**What to do**
The full set of entries is to be printed exactly, with pictures excluded.

**Material for the task**

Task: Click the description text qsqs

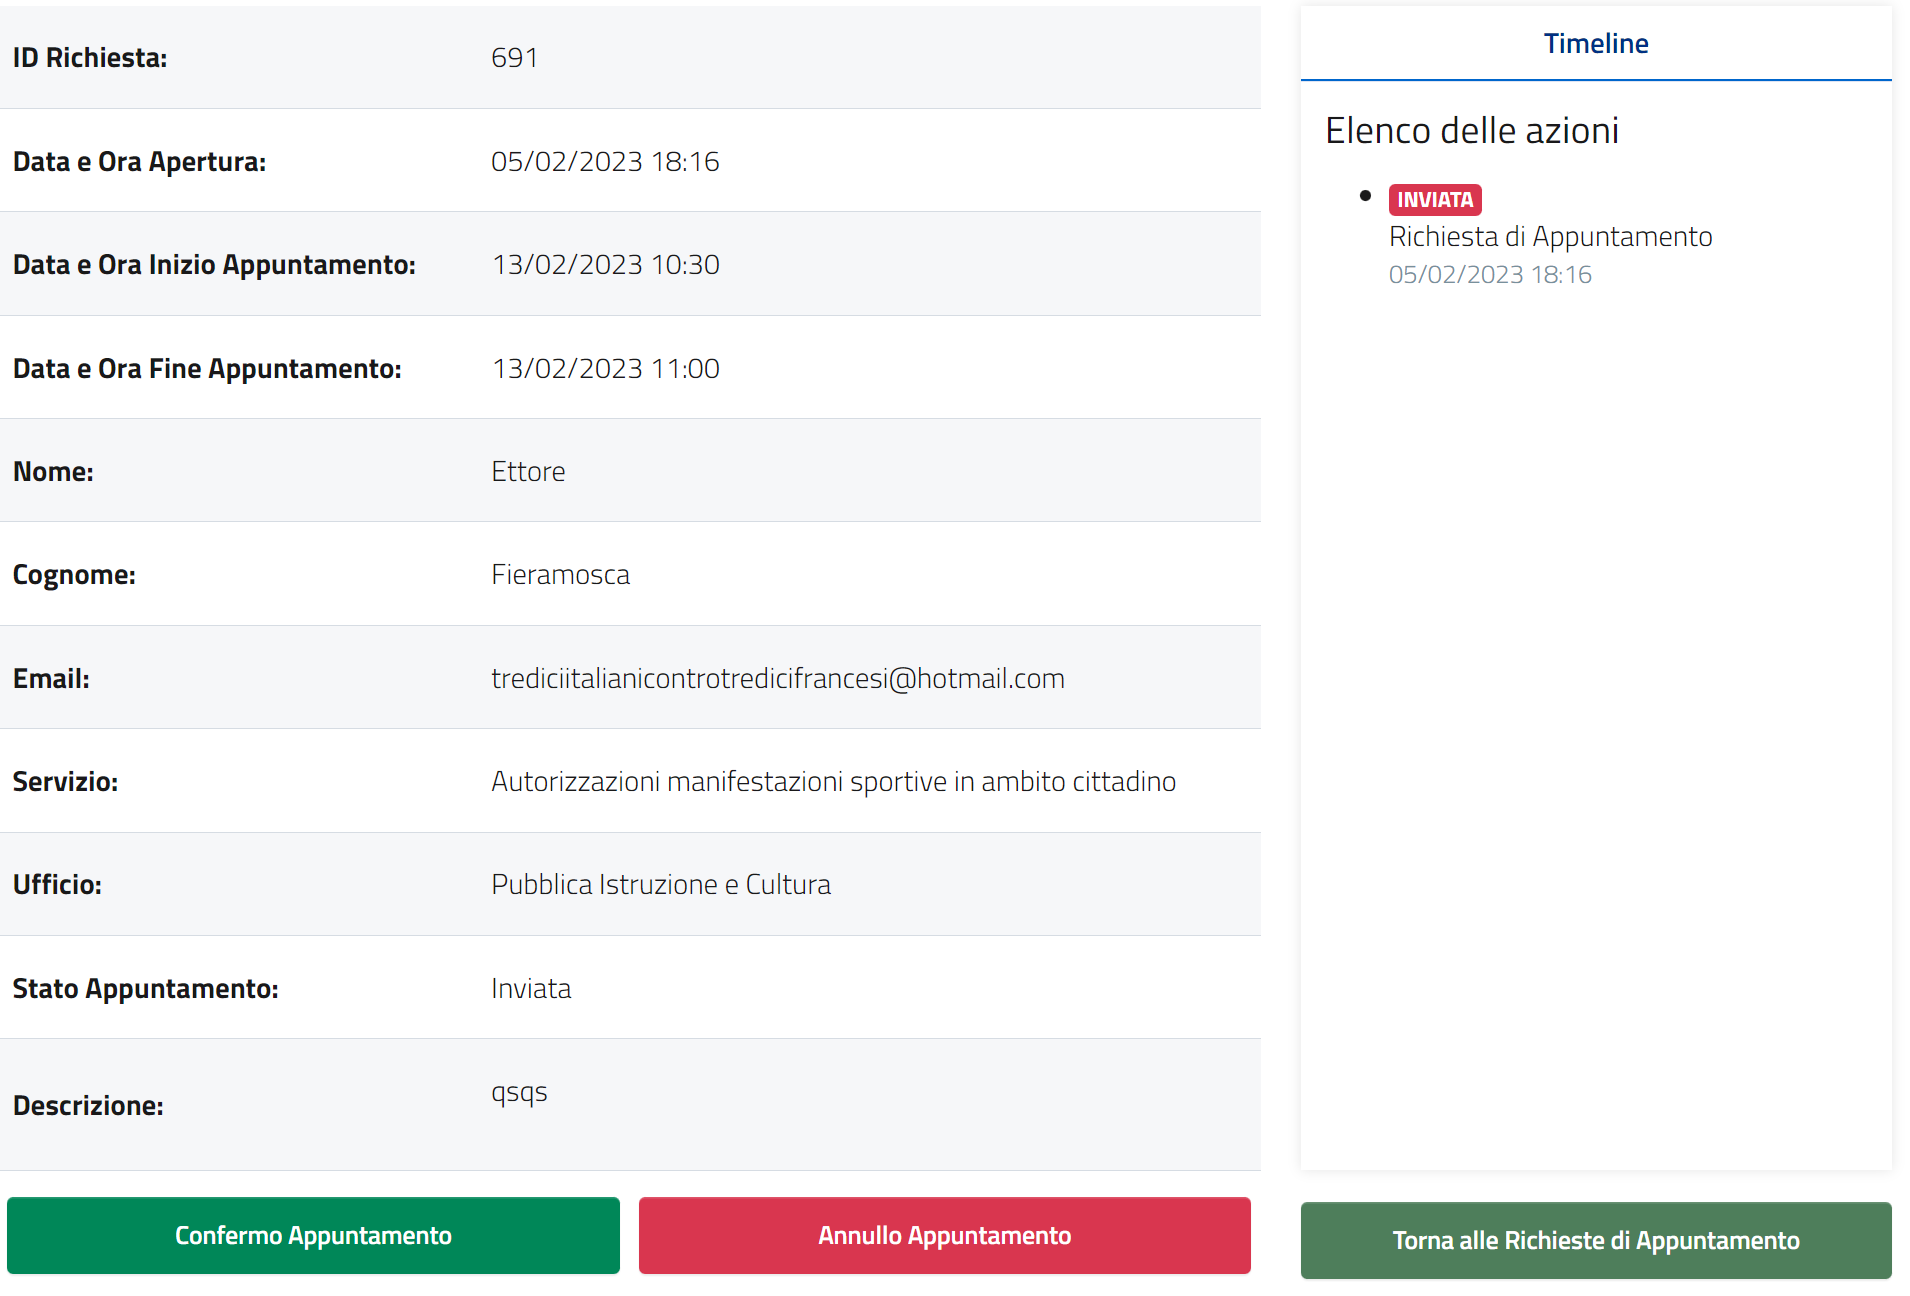Action: coord(519,1093)
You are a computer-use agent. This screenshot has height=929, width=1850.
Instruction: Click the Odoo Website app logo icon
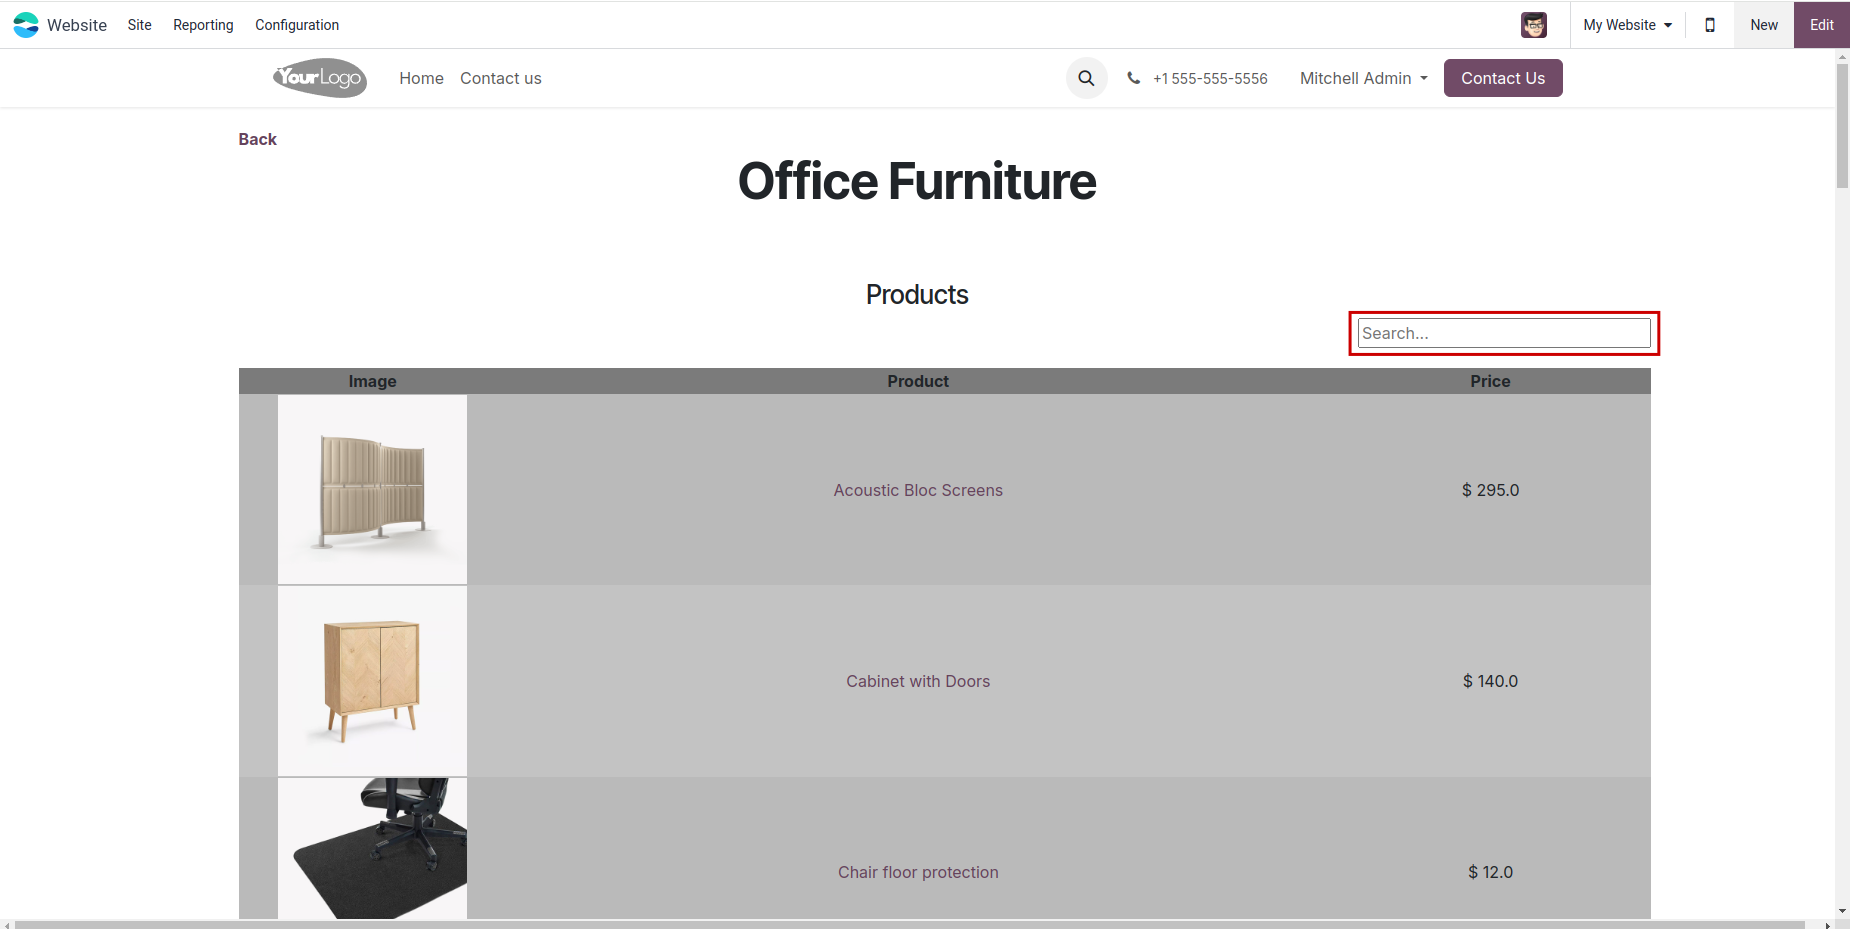(x=26, y=25)
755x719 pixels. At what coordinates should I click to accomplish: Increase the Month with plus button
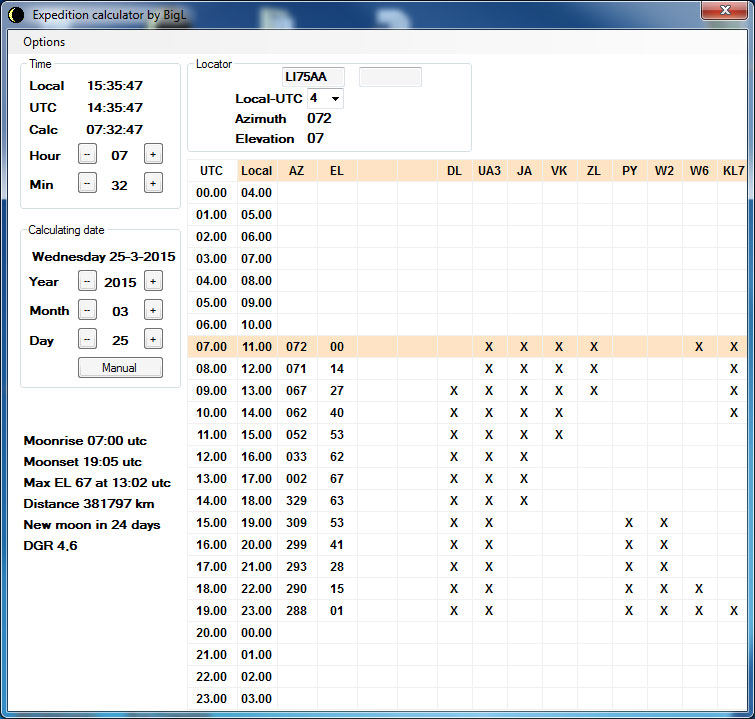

**Reply to the exercise**
Task: Click the description text qsqs

Action: coord(519,1093)
You are a computer-use agent. This screenshot has height=929, width=1850.
Instruction: Click the Odoo Website app logo icon
(x=26, y=25)
755x719 pixels. At what coordinates should I click to accomplish: Increase the Month with plus button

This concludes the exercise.